*WHAT YOU SHOULD DO*.
Search the listing below for the string "computer" and copy every line where it occurs.

*DATA TO USE*.
───

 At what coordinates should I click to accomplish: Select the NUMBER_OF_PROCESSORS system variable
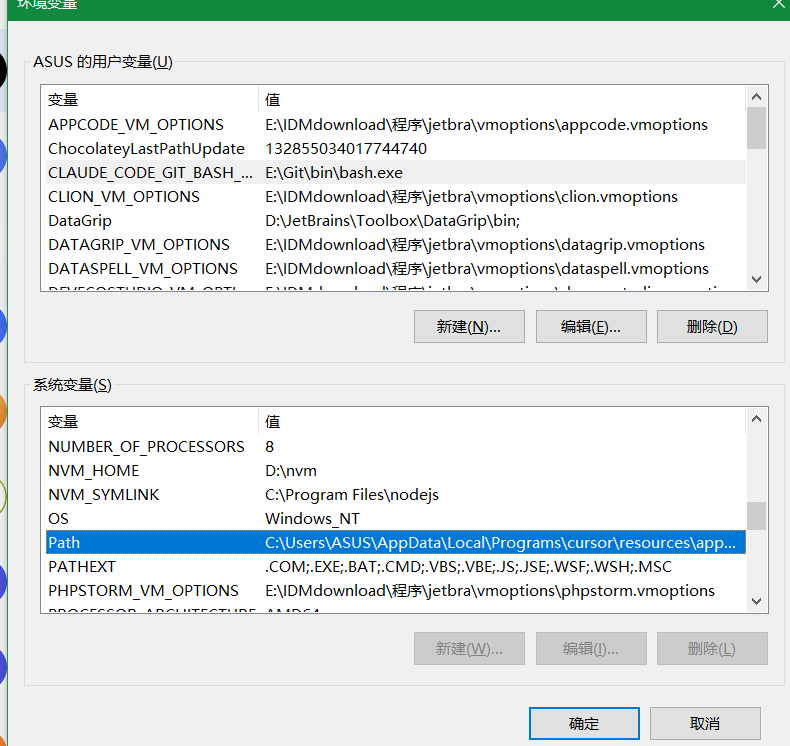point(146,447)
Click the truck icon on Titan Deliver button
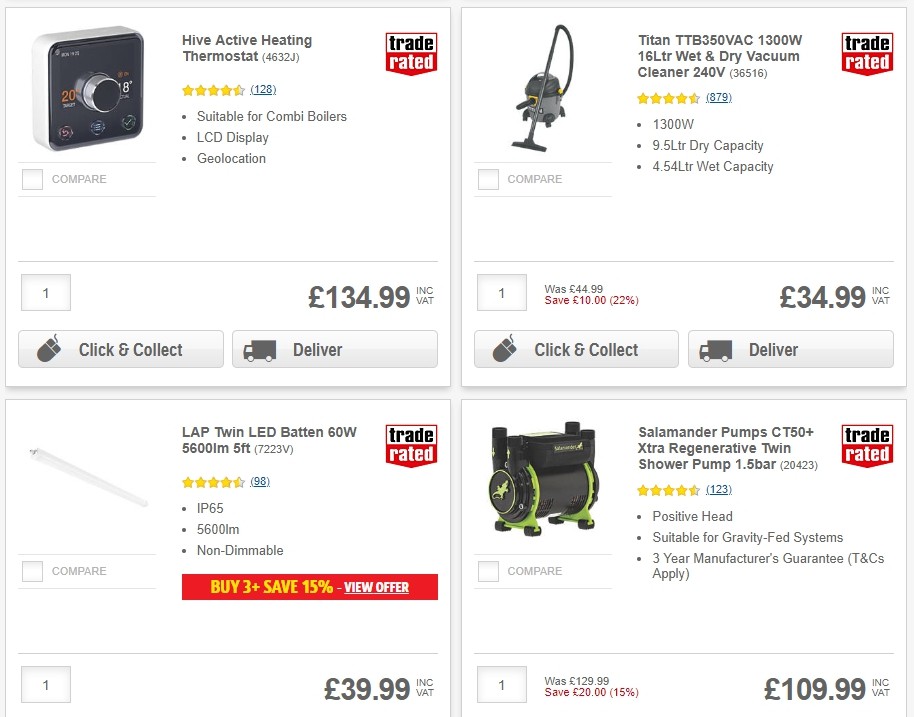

───

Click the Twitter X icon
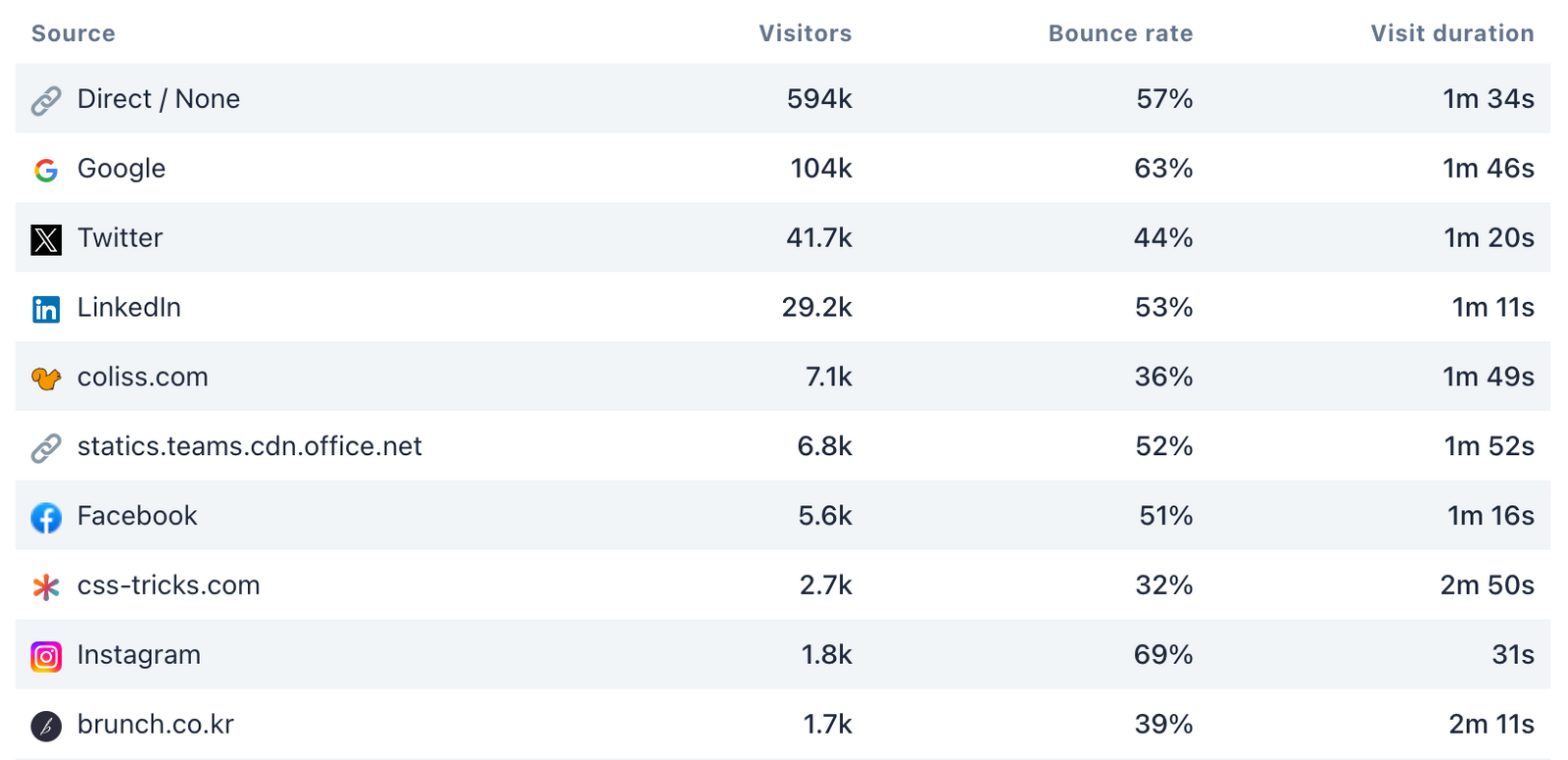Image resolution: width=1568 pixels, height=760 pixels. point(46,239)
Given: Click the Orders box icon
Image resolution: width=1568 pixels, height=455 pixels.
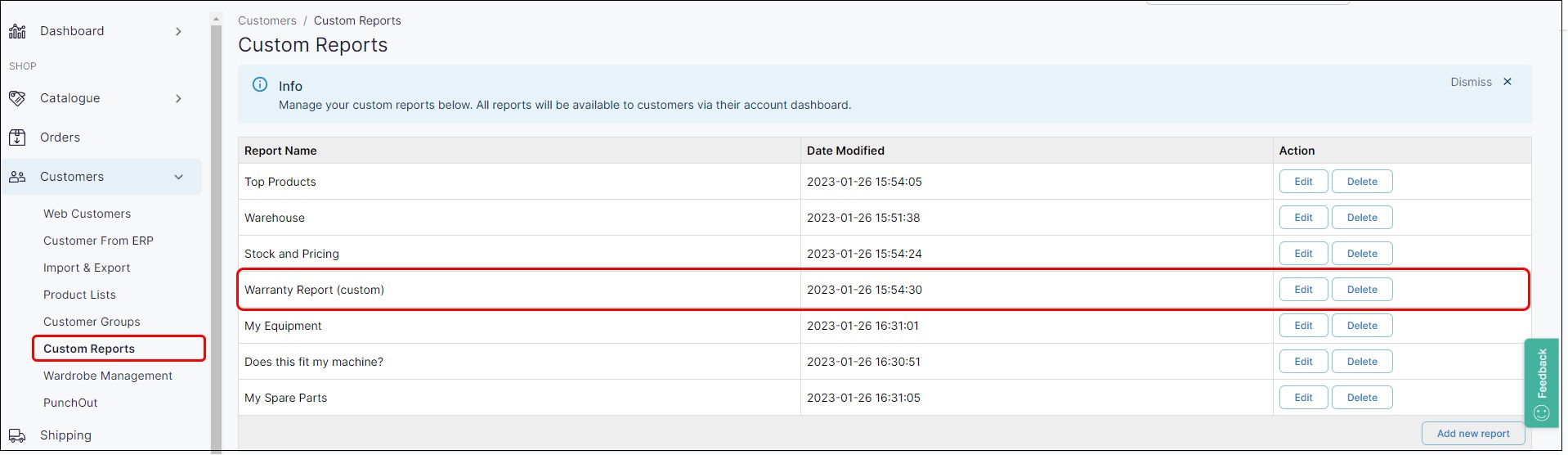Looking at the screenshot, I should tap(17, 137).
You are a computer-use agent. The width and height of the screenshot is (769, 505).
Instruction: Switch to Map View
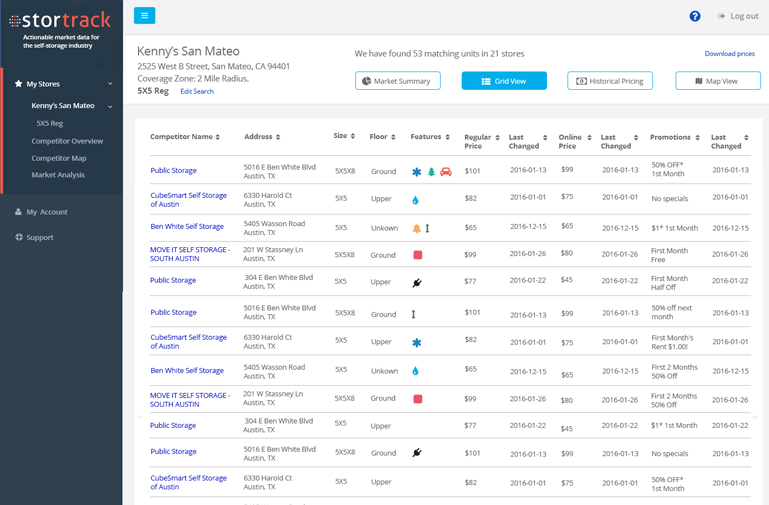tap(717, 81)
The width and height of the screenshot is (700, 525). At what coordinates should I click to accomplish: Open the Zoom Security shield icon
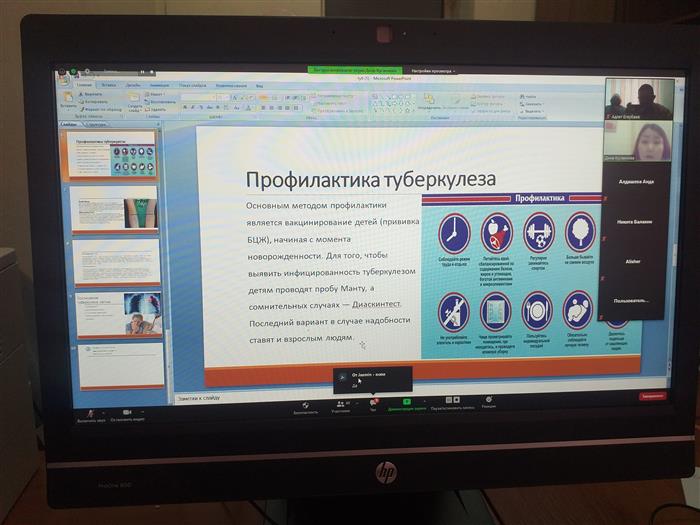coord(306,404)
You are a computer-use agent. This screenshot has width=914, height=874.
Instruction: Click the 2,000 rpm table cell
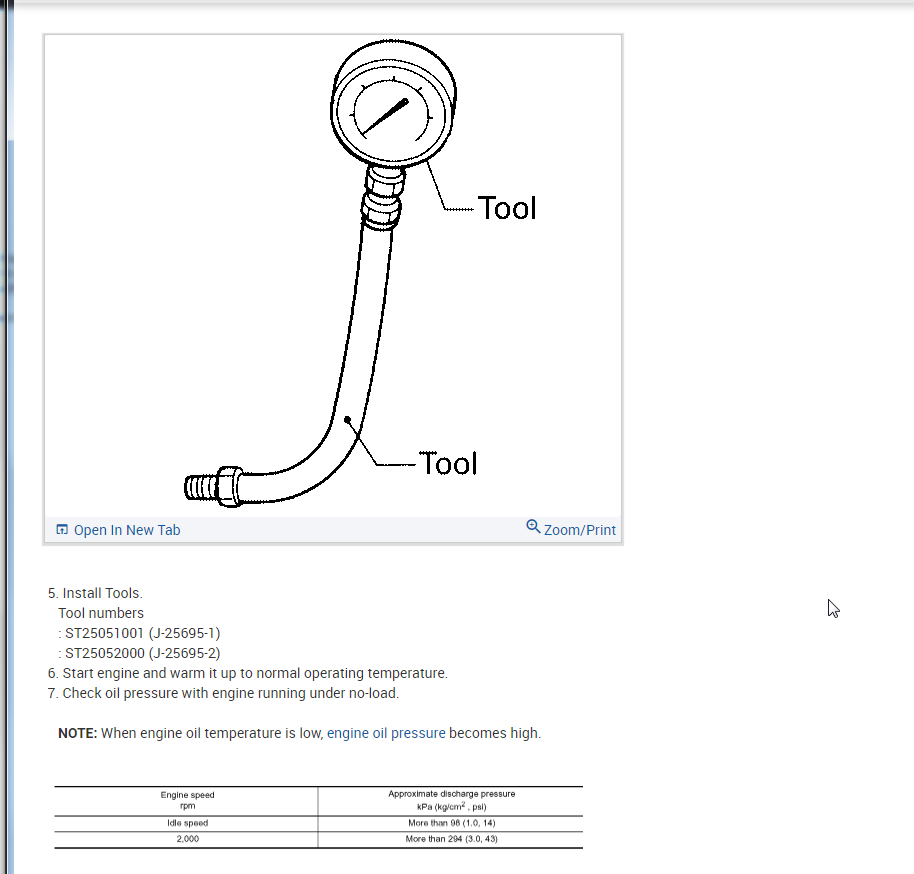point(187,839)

───

*RESULT FOR THIS EXERCISE*.
You are a computer-use agent. The width and height of the screenshot is (769, 505).
You are a computer-use agent. This screenshot has width=914, height=874.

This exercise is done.